El sábado 25 de abril, en la sede de Catedral N°2091 en Santiago Centro, 118 maestros y maestras de la Gran Logia Mixta se reunieron para juzgar a su máxima autoridad. Wenceslao Leiva Catalán, quien asumió como gran maestro el 4 de enero de 2025, enfrentó un proceso interno por una denuncia de acoso sexual que terminó por derrumbarlo. Tras casi seis horas de deliberación, el pleno votó su remoción del cargo: 77 votos a favor, 33 en contra y dos nulos.

El veredicto, sin embargo, no fue el único golpe. En el desarrollo de la asamblea emergieron dos denuncias adicionales que profundizaron el cuadro de acusaciones contra el líder masónico. La organización agrupa 46 logias desde Arica hasta Temuco, además de presencia en Perú, donde mantiene cinco talleres entre Lima y Arequipa.

Pero el prestigio de su líder si vino abajo con los hechos revelados durante el juicio interno. Según fuentes consultadas por Fast Check, la denuncia original —que motivó la convocatoria— se conoció durante el verano de 2025 y describe presuntas tocaciones sin consentimiento de la víctima. En la sala, la abogada de la denunciante expuso los cargos ante los 118 «hermanos» y «hermanas» presentes, en una jornada que se extendió desde el mediodía hasta las 18:30 horas, con una única pausa intermedia.

Sin embargo, lo que selló la suerte de Leiva fueron los testimonios que surgieron en plena deliberación. Dos fuentes independientes confirmaron al medio de investigación citado que, durante el juicio, se expusieron otros dos presuntos actos de acoso sexual atribuidos al ahora exgran maestro. No era la primera vez que circulaban rumores de esta naturaleza.

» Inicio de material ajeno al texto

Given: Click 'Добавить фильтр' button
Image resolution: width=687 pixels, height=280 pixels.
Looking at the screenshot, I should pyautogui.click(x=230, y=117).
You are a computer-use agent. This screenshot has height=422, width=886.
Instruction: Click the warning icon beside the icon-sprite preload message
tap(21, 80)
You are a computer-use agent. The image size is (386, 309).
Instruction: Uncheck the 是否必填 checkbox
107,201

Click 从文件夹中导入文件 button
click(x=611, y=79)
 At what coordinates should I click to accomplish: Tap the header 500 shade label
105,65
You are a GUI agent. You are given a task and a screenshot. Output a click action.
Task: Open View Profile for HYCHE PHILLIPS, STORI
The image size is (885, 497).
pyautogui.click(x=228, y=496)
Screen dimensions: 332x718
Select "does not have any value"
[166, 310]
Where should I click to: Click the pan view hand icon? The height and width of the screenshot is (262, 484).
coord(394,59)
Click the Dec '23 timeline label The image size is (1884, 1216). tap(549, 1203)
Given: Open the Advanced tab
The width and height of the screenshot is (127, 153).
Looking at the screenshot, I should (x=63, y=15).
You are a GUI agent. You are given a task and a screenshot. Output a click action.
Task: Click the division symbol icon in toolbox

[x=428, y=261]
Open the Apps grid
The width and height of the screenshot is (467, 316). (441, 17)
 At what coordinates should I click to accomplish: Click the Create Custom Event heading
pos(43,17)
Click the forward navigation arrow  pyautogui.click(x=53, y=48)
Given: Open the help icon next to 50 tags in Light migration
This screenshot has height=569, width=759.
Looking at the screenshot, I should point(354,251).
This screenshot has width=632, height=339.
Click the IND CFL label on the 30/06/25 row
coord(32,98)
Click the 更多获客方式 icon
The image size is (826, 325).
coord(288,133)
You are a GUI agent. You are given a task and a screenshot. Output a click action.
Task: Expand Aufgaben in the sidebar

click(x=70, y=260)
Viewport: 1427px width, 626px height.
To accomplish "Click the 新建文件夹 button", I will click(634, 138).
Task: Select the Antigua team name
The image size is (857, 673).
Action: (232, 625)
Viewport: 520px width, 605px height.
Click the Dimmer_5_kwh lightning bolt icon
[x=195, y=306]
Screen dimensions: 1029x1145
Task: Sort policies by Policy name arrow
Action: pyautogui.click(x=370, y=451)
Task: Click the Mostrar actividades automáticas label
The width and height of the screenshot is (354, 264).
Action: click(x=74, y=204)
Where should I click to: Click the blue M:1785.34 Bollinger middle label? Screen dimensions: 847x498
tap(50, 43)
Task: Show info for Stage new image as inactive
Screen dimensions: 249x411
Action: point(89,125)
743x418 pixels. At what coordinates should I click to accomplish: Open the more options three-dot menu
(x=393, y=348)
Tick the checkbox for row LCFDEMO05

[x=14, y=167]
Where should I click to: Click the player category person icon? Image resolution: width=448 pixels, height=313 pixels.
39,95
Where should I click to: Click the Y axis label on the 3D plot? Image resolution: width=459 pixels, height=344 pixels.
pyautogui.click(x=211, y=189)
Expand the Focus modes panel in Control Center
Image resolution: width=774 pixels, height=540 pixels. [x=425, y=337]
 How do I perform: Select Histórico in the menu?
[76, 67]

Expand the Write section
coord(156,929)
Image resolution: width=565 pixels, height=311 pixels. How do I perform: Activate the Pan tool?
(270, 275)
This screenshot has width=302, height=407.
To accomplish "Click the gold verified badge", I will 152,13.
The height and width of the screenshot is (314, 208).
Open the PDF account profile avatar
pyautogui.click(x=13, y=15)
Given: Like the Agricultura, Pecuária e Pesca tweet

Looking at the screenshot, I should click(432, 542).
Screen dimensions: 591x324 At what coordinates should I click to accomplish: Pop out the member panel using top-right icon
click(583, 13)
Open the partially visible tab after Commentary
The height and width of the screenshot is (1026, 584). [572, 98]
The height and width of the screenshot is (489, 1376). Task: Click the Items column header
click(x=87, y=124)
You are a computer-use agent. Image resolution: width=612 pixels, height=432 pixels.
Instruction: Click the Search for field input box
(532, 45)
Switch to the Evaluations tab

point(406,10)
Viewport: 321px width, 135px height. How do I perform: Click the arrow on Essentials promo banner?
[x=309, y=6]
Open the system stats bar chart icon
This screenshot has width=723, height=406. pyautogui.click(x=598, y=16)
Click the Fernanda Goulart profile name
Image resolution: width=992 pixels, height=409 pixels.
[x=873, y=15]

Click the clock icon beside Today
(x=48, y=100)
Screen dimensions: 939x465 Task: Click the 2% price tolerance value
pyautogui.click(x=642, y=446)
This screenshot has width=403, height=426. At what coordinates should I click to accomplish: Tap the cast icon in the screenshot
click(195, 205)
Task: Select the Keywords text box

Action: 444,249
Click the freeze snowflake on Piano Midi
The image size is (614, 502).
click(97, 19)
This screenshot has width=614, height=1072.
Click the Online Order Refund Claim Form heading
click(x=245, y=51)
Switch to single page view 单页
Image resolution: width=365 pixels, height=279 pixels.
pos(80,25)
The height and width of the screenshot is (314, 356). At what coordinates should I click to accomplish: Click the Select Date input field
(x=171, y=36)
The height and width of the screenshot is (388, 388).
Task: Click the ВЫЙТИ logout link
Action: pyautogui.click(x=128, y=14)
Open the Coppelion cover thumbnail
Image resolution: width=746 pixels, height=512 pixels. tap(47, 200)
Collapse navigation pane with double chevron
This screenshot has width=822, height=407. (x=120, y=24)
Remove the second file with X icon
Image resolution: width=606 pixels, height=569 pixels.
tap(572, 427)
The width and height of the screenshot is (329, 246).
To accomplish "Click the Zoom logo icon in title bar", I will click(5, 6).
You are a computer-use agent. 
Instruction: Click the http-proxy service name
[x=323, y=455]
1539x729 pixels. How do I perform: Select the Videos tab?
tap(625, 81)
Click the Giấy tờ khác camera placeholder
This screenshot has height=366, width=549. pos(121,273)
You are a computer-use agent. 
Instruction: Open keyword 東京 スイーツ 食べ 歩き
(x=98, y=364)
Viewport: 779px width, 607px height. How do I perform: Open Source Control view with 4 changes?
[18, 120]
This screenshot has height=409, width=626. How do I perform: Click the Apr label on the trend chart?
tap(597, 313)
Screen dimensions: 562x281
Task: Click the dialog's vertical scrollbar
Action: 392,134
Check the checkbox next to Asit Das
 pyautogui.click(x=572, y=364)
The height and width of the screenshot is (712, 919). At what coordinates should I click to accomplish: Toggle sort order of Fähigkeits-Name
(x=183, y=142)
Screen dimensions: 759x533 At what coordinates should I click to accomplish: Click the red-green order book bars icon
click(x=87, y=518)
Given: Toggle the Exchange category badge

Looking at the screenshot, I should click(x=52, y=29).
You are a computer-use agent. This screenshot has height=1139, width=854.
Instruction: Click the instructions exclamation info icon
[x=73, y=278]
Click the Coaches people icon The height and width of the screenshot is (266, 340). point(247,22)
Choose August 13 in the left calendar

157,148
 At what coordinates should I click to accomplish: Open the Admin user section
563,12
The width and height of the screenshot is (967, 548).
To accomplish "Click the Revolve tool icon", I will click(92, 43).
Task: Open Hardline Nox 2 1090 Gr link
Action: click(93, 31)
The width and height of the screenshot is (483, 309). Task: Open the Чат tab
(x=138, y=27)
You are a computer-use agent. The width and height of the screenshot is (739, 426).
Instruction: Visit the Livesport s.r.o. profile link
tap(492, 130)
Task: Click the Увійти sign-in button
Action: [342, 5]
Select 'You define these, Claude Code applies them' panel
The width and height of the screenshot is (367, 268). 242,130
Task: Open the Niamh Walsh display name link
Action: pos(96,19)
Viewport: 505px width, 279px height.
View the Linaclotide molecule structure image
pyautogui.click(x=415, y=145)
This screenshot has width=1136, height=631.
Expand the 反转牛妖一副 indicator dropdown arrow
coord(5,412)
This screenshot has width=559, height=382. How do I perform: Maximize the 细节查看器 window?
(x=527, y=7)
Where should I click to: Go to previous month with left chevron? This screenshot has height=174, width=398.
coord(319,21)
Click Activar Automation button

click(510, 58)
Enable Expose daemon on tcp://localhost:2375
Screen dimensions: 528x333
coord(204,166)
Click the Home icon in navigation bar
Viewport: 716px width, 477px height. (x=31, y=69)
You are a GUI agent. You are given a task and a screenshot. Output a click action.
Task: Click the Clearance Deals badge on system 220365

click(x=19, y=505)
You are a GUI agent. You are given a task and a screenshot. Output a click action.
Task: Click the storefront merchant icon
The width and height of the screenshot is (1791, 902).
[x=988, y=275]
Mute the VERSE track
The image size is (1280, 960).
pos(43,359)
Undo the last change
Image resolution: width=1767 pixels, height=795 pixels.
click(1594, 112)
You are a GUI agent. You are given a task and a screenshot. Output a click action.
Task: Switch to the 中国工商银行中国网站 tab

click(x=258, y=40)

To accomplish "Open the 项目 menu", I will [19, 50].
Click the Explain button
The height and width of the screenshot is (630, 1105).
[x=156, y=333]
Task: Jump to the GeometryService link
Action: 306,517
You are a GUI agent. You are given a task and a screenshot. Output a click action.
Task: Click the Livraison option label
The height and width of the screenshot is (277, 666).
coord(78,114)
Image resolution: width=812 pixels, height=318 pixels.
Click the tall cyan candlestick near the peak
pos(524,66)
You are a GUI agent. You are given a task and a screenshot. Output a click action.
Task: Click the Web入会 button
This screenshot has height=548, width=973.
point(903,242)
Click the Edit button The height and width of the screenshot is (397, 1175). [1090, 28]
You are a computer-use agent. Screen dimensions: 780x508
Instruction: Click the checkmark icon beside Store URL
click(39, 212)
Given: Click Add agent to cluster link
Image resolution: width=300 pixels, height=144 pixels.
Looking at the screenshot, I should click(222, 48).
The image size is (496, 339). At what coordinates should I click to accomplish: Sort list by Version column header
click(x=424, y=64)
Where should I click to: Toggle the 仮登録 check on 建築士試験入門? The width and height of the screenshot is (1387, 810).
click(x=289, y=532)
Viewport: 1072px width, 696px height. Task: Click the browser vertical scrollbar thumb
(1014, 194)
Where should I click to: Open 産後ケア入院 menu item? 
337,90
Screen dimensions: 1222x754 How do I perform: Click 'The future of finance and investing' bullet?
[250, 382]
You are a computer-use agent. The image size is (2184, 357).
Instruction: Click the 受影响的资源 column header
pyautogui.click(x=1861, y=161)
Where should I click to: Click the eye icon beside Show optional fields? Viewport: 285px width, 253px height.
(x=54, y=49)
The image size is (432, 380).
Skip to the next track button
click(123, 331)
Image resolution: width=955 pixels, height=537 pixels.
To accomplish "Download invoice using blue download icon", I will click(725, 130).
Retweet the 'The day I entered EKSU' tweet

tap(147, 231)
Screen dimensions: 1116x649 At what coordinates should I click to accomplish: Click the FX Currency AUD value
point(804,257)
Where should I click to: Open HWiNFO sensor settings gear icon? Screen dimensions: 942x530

Una fuente, que pidió reserva de identidad, aseguró que al interior de la logia se hablaba de estos comportamientos al menos desde 2022. «Existe un silencio cómplice para mantener estatus y estructuras de poder que no cambian», declaró a Fast Check. Pese a la gravedad de los hechos, la causa permanece hasta ahora en el ámbito masónico.

No se tiene registro de que los antecedentes hayan sido derivados a la justicia ordinaria. La organización deberá resolver además si concreta la expulsión definitiva de Leiva, una sanción que en la jerga masónica denominan «el rayado». Lo que sí generó estupor entre los asistentes fue el respaldo que aún conserva el acusado: 33 votos en contra de su remoción, una cifra que las fuentes calificaron como «sorprendente» dada la contundencia de las acusaciones.

Wenceslao Leiva: Nexos con la derecha y ataque a Campillai Wenceslao Leiva nació en Santiago el 23 de enero de 1956, tiene 70 años y se desempeña como taxista, según información recogida en la propia masonería. Lleva cerca de dos décadas vinculado a la Gran Logia Mixta, pero su perfil no es solo masónico. Al interior de la orden lo identifican con sectores de derecha, y en sus redes sociales ha dejado constancia de posturas críticas hacia los gobiernos de izquierda, en particular contra la administración del expresidente Gabriel Boric.

Uno de sus blancos más polémicos fue la senadora Fabiola Campilla, victima de violencia estatal durante la revuelta social y quien perdió la visión de ambos ojos y sufrió daños neurológicos al ser impactada en el rostro por una bomba lacrimógena, cuando se dirigía a su trabajo en noviembre de 2019. En octubre de 2022, Leiva escribió en X: «Señora, usted ya tuvo su momento de víctima y lo usó en su beneficio; hoy tiene un sueldo que la pone en un lugar de privilegio gracias a su accidente. Hoy sus argumentos se ven debilitados porque se basan en falsedades y situaciones poco claras.

Mame callada y es sin llorar». Fast Check informó que intentó recoger la versión de la Gran Maestra interina, Margarita Carvajal, y llamó en tres ocasiones a Leiva, sin obtener respuesta. La caída del gran maestro deja más preguntas que certezas, especialmente sobre el destino de las denuncias y la eficacia de la justicia interna frente al silencio institucional.